Worth noting though: the downside to the Indexing route is that some round-tripping is required to sync things up if you make a change in a Files file on iOS. DTTG won’t recognize the change.

Therefore I use DTTG almost exclusively for PDFs, to show/share files when on the go, and to drive those resource files for certain Shortcuts.

@ryanjamurphy This has all been very interesting and useful. As you might guess from my questions, I am staying with DevonThink a bit longer. I will try your read-later workflow — though I’m ok with Pocket.

Why not use the DT clipper to save docs in DT?

I wonder whether there is some way to point Drafts and DevonThink at each other? Probably not an elegant way.

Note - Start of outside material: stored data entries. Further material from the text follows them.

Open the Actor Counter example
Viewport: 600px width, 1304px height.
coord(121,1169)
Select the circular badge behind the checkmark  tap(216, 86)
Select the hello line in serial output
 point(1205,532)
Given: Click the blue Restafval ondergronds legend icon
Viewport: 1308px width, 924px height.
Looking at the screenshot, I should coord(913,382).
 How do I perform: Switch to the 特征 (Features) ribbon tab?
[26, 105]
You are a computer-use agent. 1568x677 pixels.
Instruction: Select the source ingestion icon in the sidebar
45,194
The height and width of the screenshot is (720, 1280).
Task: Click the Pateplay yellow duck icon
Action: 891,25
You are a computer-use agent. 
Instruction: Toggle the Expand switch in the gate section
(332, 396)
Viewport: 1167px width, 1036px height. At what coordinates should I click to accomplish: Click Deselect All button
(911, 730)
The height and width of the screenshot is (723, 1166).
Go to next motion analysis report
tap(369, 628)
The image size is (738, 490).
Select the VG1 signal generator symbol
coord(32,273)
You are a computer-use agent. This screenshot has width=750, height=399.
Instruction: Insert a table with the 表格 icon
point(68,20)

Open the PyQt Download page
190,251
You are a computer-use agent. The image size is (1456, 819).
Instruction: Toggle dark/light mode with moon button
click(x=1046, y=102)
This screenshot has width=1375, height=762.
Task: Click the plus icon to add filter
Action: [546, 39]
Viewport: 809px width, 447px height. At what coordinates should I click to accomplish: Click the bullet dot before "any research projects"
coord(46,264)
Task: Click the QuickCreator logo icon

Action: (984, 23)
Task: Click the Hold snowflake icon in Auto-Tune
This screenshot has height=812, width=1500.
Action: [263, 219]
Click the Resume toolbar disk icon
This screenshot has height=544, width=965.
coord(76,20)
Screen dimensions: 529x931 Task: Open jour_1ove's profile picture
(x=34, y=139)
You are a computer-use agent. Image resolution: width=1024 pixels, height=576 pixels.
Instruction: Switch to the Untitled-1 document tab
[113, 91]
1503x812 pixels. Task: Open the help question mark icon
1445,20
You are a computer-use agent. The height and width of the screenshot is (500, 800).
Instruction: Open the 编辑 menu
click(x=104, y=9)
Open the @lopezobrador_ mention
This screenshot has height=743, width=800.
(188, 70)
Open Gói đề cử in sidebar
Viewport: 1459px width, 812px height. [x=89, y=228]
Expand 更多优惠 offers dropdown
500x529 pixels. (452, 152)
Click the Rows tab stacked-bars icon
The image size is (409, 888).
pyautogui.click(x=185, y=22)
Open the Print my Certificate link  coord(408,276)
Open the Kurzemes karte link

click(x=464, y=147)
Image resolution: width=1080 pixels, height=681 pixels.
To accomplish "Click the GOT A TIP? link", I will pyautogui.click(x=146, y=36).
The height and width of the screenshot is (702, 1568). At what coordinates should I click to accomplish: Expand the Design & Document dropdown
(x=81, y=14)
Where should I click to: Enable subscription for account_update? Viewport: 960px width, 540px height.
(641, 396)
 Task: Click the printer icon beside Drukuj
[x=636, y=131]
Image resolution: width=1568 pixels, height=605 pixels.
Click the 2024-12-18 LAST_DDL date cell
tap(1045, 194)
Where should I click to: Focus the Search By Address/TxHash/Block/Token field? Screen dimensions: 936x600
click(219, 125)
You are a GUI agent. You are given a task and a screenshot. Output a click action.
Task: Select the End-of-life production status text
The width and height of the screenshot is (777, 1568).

Parenthetically, I have always been confused by the difference between areas and projects in GTD. When I say “always,” I mean since I was first introduced to GTD in 2007 or so.

But now after speed-reading the PARA document, which I was introduced to in this thread, I get it.

Projects have goals and completion states. Areas don’t.

That much is what I’d been hearing for 10+ years but it still seemed confusing. My work for nearly my whole career is: I write articles. An individual article doesn’t really seem like a project. It’s an … article. I often turn each one around in a couple of hours.

But Tiago’s PARA document helped me to understand by using good examples.

“Home maintenance” is an area. “Replace the backyard fence” is a project.

Areas are never done; they just keep going until they stop. You keep having home maintenance until your kids are grown, you retire to Florida and move into a condo where it’s someone else’s responsibility.

An article doesn’t seem like a project to me because I’ve done so many of them that each one seems like a single action. I mean yeah each article is actually a dozen or more actions — preparing for and doing individual interviews, identifying and reviewing source documents, writing the headline, the lead, the rest of the article, finding a photo, entering it into the publishing software — but it all comes naturally to me. So my to-do list doesn’t have each of those steps; it just says “write XYZ article.”